Molecular docking study

The binding affinity predictions between the ligands (flavones, flavonols, oseltamivir, or laninamivir) and N protein 3CL0 were carried out using AutoDock Vina parameters assisted with PyRx software (Trott and Olson 2010). In order to design the first screening step, 2,564 flavones, and 660 flavonols were docked randomly into the entire protein structure. After this step, the potential candidates were selected when their binding affinity predictions were equal to or lower than the binding energy of positive control (laninamivir). Then, the molecular docking between the potential candidates (659 flavones and 112 flavonols) and 3CL0 protein at the catalytic active site only was performed. After performing two steps of molecular docking screening procedures, the candidates with higher binding affinity to the active site (with several key amino acid residues Arg118, Asp151, Arg152, Arg224, Glu276, Arg292, and Arg371) were mainly focused as specific target candidates. The results of the interactions were visualized using Discovery Studio Visualizer version 2.5 and Chimera 1.16 software.

Molecular dynamics simulations

The predicted potential compounds from the molecular docking study were then performed in the molecular dynamics simulations. Firstly, the 2D structures of these candidates were drawn using the ChemDraw version 16 software, and then the 3D structures were designed and optimized using Gaussian 06 software based on the semi-empirical MP6 method (Yilmazer and Korth 2013). After that, the structures were converted to file *.pdb format using OpenBabel version 2.4.1 software. Next, these ligand-protein complexes were evaluated in molecular dynamics using NAnoscale Molecular Dynamics (NAMD) software (Phillips et al. 2005). Using the CHARMM-GUI service (CHARMM36m force field), topologies and parameter files of ligands and proteins were parameterized. The systems were solvated with TIP3P molecules of water and neutralized with 0.15 M sodium chloride ions. After performing the energy minimization algorithm, the systems were equilibrated for 100 ps. These systems were then simulated at a constant temperature of 310 K for 500 ns using the NPT ensemble. The backbone root mean square deviation (RMSD) and the number of hydrogen bonds (HBs) of these complexes were analyzed using Visual Molecular Dynamics (VMD) version 1.93 software (Humphrey et al. 1996). The molecular docking screening and dynamics simulations were successfully carried out using the hardware as follows: operating system: Windows 10; memory: 16.0 GB RAM, processor: 13th Gen Intel Core i5-13400F 2.50 GHz, and GPU: NVIDIA Geforce RTX 3060.

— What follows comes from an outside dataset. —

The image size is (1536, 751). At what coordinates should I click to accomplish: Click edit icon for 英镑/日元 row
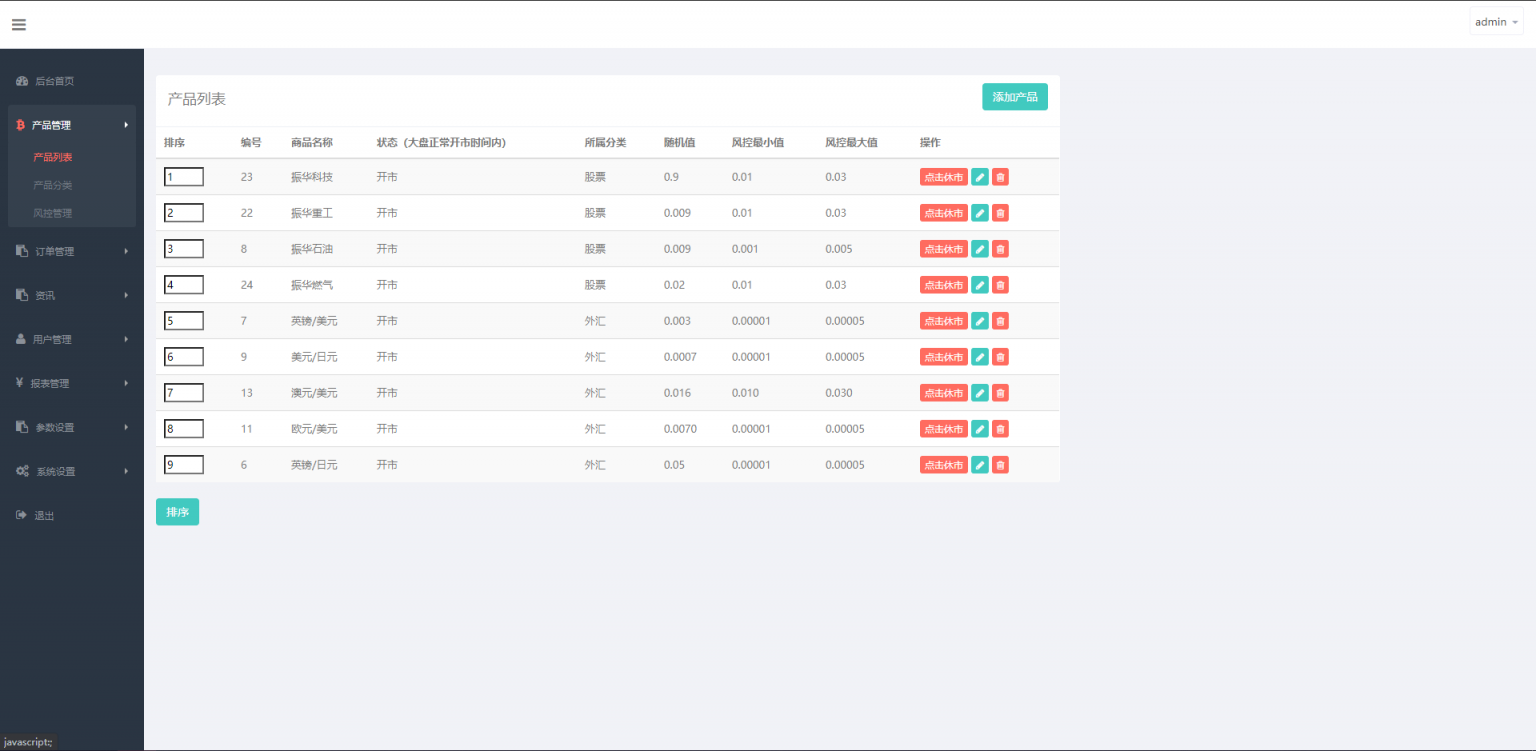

Prediction of absorption, distribution, metabolism, excretion, and toxicity

Most potential candidates from the second step were predicted the absorption, distribution, metabolism, excretion, and toxicity (ADMET) values using pkCSM online server (https://biosig.lab.uq.edu.au/pkcsm/prediction) and SwissADME web tool (http://www.swissadme.ch). The tested compounds were converted to canonical SMILES files and uploaded to the pkCSM and SwissADME website. The web server tools were suggested for the predicted information, and the ADMET values were chosen from these databases.

Proposed the semi-synthesis

The most potential candidate was proposed for the semi-synthesis strategy using the natural source (propolis extract) and other common reagents such as ethyl piperazine-1-carboxylate, ClCH2COCl, K2CO3, K2CO3, KI, dichloromethane (DCM), and acetone that assisted by simple methods (column chromatography and reflux). The semi-synthesis strategy was drawn using the ChemDraw version 16.0 software.

Results and discussion

Molecular docking screening

To evaluate the reliability of the molecular docking screening method using AutoDock Vina parameters assisted with PyRx software, two positive controls were first carried out for the molecular docking into both the entire structure and the catalytic active site of N-resistant oseltamivir protein (PDB ID: 3CL0). The binding energy of oseltamivir for the entire and catalytic active site exhibited a value of -6.7 kcal/mol (Suppl. material 1: table S1 and fig. S1), with several key interactions as Glu119, Ile222, Arg292, and Tyr406. In contrast, laninamivir showed robust binding energy (-8.4 kcal/mol for the entire structure and -8.1 kcal/mol for the catalytic active site) in the complex with this protein. Some key interactions between laninamivir and the catalytic active site were obtained, such as Arg152, Trp178, Glu227, Glu277, Arg292, Asn294, Tyr347, and Arg371. In comparison with previous studies, our results presented the binding interactions with several key amino acid residues similar to those of different methods for molecular docking (AMBER10 software or Discovery Studio 4.0/CDOCKER) (Meeprasert et al. 2012; Ha et al. 2020). These results confirmed that the N1-H274Y-oseltamivir protein (PDB ID: 3CL0) had low affinity to oseltamivir while strongly bound by laninamivir. From this evidence, if compounds could exhibit binding energies lower than -8.1 kcal/mol, they could become potential candidates for further studies (Fig. 1). The current research performed the molecular docking screening for 2,564 flavones and 660 flavonols from the COCONUT database. After completing the first step of molecular docking screening, only the remaining 659 flavones and 112 flavonols exhibited binding energies equal to or lower than -8.1 kcal/mol (Ki value £ 1.145 µM) (Suppl. material 1: tables S2, S3).

Figure 1. 

Procedure of molecular docking screening and molecular dynamics of flavones and flavonols from COCONUT database.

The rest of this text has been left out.